WHAT TO DO: Please state the number of lines in the entries below where the word "computer" appears. Include nothing else.

● ● ●

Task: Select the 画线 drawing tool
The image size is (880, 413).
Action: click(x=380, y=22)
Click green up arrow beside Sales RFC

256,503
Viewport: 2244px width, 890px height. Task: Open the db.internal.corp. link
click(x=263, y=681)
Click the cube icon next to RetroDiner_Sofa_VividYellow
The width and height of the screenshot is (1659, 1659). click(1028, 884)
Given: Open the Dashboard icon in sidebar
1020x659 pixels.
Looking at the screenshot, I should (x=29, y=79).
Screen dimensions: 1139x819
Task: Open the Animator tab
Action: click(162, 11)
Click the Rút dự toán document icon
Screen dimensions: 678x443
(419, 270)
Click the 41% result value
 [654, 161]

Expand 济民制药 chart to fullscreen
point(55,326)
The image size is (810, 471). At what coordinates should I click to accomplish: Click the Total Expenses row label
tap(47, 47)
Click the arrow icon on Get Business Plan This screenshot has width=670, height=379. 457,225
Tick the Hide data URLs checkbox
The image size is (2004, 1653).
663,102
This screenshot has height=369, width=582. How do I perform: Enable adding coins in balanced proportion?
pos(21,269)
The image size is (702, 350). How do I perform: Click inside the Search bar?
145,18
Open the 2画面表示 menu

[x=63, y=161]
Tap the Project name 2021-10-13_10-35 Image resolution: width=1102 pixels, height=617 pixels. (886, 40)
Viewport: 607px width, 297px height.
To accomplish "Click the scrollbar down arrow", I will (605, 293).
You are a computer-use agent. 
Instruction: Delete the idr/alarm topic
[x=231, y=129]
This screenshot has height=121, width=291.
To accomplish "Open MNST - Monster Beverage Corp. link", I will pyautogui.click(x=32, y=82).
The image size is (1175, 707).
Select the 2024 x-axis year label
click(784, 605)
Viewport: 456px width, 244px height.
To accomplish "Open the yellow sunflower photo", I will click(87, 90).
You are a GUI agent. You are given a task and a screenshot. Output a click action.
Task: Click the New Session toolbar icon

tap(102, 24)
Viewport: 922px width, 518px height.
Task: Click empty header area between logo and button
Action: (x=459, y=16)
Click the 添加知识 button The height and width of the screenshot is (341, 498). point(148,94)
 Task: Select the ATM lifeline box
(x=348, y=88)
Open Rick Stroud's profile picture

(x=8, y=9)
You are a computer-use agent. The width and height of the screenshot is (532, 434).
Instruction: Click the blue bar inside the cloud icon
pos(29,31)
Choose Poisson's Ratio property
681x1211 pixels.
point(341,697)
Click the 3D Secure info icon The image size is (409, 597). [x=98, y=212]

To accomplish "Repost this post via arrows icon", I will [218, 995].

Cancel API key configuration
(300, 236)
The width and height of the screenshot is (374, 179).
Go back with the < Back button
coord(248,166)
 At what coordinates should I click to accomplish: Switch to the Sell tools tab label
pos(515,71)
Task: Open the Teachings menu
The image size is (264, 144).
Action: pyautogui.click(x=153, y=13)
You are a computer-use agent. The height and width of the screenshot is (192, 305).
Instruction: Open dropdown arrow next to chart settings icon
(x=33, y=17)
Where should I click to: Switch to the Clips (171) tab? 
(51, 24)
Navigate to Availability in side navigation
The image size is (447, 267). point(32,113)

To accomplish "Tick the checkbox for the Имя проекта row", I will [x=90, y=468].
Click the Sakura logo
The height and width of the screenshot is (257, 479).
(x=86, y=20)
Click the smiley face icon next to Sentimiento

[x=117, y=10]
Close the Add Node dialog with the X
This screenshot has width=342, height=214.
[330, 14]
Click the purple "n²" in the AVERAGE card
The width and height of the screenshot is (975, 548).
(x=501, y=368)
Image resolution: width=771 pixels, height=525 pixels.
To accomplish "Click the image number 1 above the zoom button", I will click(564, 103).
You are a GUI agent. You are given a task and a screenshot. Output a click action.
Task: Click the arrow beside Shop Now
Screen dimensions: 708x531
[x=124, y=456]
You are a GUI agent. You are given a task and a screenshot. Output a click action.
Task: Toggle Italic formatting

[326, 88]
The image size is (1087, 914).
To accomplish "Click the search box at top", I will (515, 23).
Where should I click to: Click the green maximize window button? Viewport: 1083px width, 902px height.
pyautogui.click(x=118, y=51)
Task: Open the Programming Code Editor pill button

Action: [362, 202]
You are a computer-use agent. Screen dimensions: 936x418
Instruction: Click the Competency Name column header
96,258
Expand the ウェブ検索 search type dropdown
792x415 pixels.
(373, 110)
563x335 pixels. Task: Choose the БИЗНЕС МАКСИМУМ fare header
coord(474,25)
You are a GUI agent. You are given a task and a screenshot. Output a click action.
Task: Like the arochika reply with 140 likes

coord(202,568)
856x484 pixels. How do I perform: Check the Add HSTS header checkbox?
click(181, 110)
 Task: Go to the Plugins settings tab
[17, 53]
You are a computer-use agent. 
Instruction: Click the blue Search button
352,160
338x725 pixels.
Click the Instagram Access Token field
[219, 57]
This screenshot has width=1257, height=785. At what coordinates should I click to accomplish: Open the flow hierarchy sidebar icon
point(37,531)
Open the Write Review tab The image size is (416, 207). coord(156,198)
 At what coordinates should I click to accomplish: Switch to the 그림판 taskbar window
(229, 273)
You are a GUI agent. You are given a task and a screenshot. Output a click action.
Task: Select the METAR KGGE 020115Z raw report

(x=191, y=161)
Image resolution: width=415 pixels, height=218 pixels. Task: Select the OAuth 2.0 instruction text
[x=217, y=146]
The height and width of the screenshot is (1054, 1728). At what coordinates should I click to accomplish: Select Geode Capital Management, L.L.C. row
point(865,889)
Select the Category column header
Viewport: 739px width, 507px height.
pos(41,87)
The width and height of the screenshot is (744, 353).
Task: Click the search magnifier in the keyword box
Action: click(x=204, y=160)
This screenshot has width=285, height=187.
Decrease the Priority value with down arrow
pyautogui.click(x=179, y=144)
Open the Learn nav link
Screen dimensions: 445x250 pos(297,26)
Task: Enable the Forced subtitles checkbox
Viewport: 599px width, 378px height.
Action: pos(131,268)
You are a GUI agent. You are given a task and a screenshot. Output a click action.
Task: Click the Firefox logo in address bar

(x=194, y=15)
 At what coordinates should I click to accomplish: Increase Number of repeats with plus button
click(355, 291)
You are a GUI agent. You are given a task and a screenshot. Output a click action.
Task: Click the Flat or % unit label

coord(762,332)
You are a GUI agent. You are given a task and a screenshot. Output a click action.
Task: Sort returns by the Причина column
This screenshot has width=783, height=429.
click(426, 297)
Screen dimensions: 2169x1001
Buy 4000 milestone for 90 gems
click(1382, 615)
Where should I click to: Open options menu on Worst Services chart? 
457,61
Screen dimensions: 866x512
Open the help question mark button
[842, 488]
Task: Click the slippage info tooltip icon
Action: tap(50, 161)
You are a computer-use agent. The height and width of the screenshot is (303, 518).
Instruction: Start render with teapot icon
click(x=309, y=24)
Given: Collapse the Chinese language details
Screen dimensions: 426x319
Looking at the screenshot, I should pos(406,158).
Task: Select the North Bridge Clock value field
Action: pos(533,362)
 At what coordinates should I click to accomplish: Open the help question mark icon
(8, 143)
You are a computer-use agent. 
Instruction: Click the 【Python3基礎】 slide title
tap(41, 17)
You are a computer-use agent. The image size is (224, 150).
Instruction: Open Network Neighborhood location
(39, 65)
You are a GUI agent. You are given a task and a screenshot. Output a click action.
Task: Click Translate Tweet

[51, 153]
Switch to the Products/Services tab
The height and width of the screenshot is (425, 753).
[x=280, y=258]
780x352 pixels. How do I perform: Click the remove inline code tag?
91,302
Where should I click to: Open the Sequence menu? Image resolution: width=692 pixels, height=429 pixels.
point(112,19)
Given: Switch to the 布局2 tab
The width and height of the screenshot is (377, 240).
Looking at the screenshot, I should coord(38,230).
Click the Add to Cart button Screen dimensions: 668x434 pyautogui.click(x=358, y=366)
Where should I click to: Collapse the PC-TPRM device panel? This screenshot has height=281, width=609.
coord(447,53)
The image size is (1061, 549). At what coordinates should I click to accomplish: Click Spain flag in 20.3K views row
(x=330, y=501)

● ● ●

ANSWER SPACE: 8